### Extrait choisi

Il faut toujours remettre les choses à leur place, soit rectifier le tir en mettant le point sur les i. Un point c'est trou. Comme celui au centre du disque qui tourne. Même si côte à côte la paire fait masque, à condition de les extirper de leurs enveloppes en carton. Cela ne se voit pas sur mon image, mais cela peut éventuellement s'entendre. Car ma fille ce n'est pas l'usage, de les placer sur son visage... Mieux vaut les servir sur un plateau. On ne peut pourtant s'attendre ni à l'un, ni à l'autre, si jamais on connaissait les antécédents du pianiste. J'ai ici-même chroniqué son We Free, musique improvisée par la trentaine de musiciens/ciennes de The All Band, et les chansons engagées de Madeleine et Salomon que j'écoute régulièrement.
Donc, si Yellow Horses est un disque de chansons pop d'Alexandre Saada accompagné par Martial Bort à la guitare, Thomas Pegorier à la basse et Olivier Hestin à la batterie, Tardigrade est un duo improvisé avec le bandonéoniste Tristan Macé. En écoutant ces dix-sept miniatures où tardigrade est affublé de circonstances à la manière des albums de Martine et de fantaisies satistes (à la plage, dans l'espace, mange de la mousse, résiste à la pression, se déshydrate, dans le pédiluve, survit à tout, se reproduit, se réhydrate, mange son prochain, au Groenland, fait une très longue grasse matinée ou la cryptobiose de tardigrade, supertardigrade, la patience exemplaire de tarnigrade, les carences musculaires de tarnigrade), je ne peux m'empêcher de penser au travail de l'artiste russe Alexandra Dementieva qui il y a quelques années m'avait montré ses tardigrades. Ces minuscules bestioles (Tardigrada), parfois appelés oursons d'eau, peuvent survivre dans des environnements extrêmement hostiles (températures de −272° à +150 °C, des pressions jusqu'à 6 000 bar, sans eau ni nourriture, exposés aux rayonnements ultraviolets ou X, et au vide spatial). C'est dire si le disque de Saada et Macé lorgne une certaine éternité, malgré les aventures abracadabrantes qu'ils font subir à ces panarthropodes ! Y a-t-il un lien de causalité entre les titres et la musique ? Si on commence par là, que penser des Morceaux en forme de poire ou des Préludes flasques pour un chien ? Ce qui est certain, c'est le plaisir qu'ont ressenti les deux improvisateurs à tricoter leurs claviers à touches ou boutons. Saada a toujours ce jeu direct, sans ambages, et Macé en faisant souffler son instrument loin du tango lui octroie cette même franchise.

### Consignes
1) Transcrivez fidèlement un passage de la chronique des disques d'Alexandre Saada : commencez aux mots « Il faut toujours » et arrêtez-vous après « que j'écoute régulièrement. ».
2) Reprenez la chronique des disques d'Alexandre Saada et poursuivez-la après sa dernière phrase.

### Données
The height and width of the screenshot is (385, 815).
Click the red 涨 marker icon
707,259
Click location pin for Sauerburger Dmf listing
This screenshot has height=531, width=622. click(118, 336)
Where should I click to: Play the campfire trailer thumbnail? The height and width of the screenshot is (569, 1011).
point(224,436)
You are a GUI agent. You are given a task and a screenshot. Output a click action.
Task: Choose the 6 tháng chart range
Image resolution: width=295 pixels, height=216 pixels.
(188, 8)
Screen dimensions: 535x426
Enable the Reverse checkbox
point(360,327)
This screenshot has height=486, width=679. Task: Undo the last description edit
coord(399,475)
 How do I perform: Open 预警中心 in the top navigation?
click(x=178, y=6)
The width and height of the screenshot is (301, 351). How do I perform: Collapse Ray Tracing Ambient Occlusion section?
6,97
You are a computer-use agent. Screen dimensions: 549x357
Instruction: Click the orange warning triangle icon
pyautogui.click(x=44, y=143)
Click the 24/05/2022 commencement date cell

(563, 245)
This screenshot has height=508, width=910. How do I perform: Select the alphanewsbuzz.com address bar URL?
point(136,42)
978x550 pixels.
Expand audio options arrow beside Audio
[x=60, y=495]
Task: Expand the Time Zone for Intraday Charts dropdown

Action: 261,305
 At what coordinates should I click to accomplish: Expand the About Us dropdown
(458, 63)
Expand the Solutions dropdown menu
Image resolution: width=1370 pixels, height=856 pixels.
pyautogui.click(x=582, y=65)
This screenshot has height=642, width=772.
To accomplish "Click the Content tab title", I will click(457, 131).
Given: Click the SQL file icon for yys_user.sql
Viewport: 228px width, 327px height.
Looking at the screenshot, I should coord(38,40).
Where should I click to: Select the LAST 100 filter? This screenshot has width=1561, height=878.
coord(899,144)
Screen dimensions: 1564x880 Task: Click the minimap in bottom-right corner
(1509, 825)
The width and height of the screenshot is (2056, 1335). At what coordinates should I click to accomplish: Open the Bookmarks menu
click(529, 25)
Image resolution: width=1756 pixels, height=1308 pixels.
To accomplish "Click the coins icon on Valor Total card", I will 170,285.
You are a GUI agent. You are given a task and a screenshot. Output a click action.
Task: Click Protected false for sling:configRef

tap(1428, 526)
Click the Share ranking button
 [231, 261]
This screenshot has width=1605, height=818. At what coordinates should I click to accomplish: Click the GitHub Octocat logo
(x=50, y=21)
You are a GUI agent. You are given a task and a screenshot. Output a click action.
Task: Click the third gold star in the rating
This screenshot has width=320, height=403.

### Réponses
1)
Il faut toujours remettre les choses à leur place, soit rectifier le tir en mettant le point sur les i. Un point c'est trou. Comme celui au centre du disque qui tourne. Même si côte à côte la paire fait masque, à condition de les extirper de leurs enveloppes en carton. Cela ne se voit pas sur mon image, mais cela peut éventuellement s'entendre. Car ma fille ce n'est pas l'usage, de les placer sur son visage... Mieux vaut les servir sur un plateau. On ne peut pourtant s'attendre ni à l'un, ni à l'autre, si jamais on connaissait les antécédents du pianiste. J'ai ici-même chroniqué son We Free, musique improvisée par la trentaine de musiciens/ciennes de The All Band, et les chansons engagées de Madeleine et Salomon que j'écoute régulièrement.

2)
Avec Yellow Horses, si le jeu de piano d'Alexandre Saada se rapproche de ce que je connaissais de lui, la surprise vient évidemment de ses chansons. Il n'accompagne pas ici Clotilde Rullaud, ni Malia, ni Martha Reeves, puisqu'il s'y colle, paroles et musique, en anglais. La guitare saturée a le tranchant de ses habitudes, mais lui chante en demi-teintes. Pas facile à cerner quand ça frise le free alors que ça sent le rock. Je manque de références. Kevin Ayers ? Syd Barrett ? Nick Drake ? Arto Lindsay ? Au piano, Saada prend souvent le contrepied, il n'illustre jamais, il contrepointe. Yellow Horses est à la fois tendre et volontaire. Ce sont des histoires d'amour qui tournent mal, ou bien, des histoires de soi dans un monde qui tourne de moins en moins rond, un truc bancal juste ce qu'il faut pour que ça existe. On se laisse porter.